---------- The records
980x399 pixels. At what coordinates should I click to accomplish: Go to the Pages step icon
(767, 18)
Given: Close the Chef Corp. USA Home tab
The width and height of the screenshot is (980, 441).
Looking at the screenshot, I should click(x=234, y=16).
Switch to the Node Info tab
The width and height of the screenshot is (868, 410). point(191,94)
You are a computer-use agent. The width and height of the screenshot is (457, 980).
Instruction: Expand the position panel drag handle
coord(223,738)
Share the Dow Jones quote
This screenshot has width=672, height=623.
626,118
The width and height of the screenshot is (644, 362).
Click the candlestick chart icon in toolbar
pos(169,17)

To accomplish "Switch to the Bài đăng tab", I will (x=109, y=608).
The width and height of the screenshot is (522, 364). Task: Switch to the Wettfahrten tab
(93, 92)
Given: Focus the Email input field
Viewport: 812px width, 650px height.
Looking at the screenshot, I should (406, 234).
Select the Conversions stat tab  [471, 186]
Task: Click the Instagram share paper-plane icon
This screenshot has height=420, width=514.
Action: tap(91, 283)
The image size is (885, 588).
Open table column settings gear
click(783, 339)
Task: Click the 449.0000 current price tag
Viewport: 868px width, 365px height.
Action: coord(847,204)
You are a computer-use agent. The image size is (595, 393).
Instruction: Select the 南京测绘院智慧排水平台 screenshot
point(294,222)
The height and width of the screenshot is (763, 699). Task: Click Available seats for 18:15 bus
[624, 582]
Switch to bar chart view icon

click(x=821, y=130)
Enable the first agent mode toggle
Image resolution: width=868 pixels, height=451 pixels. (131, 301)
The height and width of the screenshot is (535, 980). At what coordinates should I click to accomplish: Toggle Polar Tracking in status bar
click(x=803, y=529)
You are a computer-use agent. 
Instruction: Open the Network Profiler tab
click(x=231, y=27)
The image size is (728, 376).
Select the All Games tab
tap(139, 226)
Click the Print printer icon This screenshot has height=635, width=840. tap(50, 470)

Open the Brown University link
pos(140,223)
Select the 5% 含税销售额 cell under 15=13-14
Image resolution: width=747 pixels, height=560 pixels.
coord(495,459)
--------------------
* **Work instructions**:
Give back exactly the lines from the one that contains "Viewport: 868px width, 365px height." to the end of the data above, both of those lines included.

* **Written reply**:
Viewport: 868px width, 365px height.
Action: coord(847,204)
You are a computer-use agent. The image size is (595, 393).
Instruction: Select the 南京测绘院智慧排水平台 screenshot
point(294,222)
The height and width of the screenshot is (763, 699). Task: Click Available seats for 18:15 bus
[624, 582]
Switch to bar chart view icon

click(x=821, y=130)
Enable the first agent mode toggle
Image resolution: width=868 pixels, height=451 pixels. (131, 301)
The height and width of the screenshot is (535, 980). At what coordinates should I click to accomplish: Toggle Polar Tracking in status bar
click(x=803, y=529)
You are a computer-use agent. 
Instruction: Open the Network Profiler tab
click(x=231, y=27)
The image size is (728, 376).
Select the All Games tab
tap(139, 226)
Click the Print printer icon This screenshot has height=635, width=840. tap(50, 470)

Open the Brown University link
pos(140,223)
Select the 5% 含税销售额 cell under 15=13-14
Image resolution: width=747 pixels, height=560 pixels.
coord(495,459)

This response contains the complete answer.